The study of the classical world and its civilisations is a fascinating subject which will introduce you to Greek and Roman societies. You may find yourself studying mythology, archaeology, drama, literature or society and you'll be asked to investigate and evaluate sources and explore the nature of the cultures involved. In studying the ways in which these societies were organised and how their citizens behaved will give you an insight as to how they've influenced our lives, behaviours and systems.
Classics or Classical Civilisation requires you to develop skills of interpretation, evaluation and expression as well as the ability to present your answers in a concise and clear manner. To enable you to master these skills Marked by Teachers has collated a wide range of essay examples, many of which have been marked and annotated by Classics teachers with many years of experience.
A level Classics is a valuable qualification to gain and the skills you'll develop are a strong preparation for studying Classical Studies atuniversity, as well as further study in Law, Philosophy or History.

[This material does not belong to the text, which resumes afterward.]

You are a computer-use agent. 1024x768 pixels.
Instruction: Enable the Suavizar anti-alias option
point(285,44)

Good conclusions usually refer back to the question or title and address it directly - for example by using key words from the title.

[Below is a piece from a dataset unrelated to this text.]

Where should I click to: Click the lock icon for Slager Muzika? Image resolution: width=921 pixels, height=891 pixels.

How well do you think these conclusions address the title or question? Answering these questions should help you find out.
Do they use key words from the title or question?

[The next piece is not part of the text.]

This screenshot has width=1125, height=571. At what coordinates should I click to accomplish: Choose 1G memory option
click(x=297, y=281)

Do they answer the question directly?
Can you work out the question or title just by reading the conclusion?
"In conclusion Aristophanes has shown Lysistrata's good leadership qualities such as organisation, manipulation and persuasion, her own passionate way of speaking and her ability to incite passion in others in a well rounded manner that makes her both identifiable to the other women and stand out as an independent, outwardly thinking leader.
Helen Edwards Classical Civilisation Lysistrata
"In both plays we only see her through the eyes of others, she isn't actually strongly characterised. Her psychological reasons for the murder are the point and not her emotional state. Considering this, both Agamemnon and Electra reach similar conclusions concerning Clytemnestra's situation. She has ample grounds for hating her husband but no-one holds her justified in killing him in either play, "your words are just; yet in your 'justice' there remains something repellent." Electra disposes of her mother's defence in detail and leaves the audience feeling that Clytemnestra's murder of her husband really was not warranted. How different the plays are in their depiction of her character depend on how the reader chooses to interpret Clytemnestra's maternal professions; either genuine and loving or devious and selfish.
"In conclusion, it is clear that the architecture of Rome highlights the main aims of the vast majority of emperors of the time period studied. Almost all emperors sought to appease the people with the construction of buildings for public entertainment such as theatres of the Flavian Amphitheatre. Many also sought to present themselves as pious through the construction of religious sites or some sought to appease the masses by improving the infrastructure of Rome. However, some emperors such as Nero due to their personality or style of rule did not do as much for the people as emperors such as Titus or Claudius seeking only to glorify themselves or improve their own standard of living before others."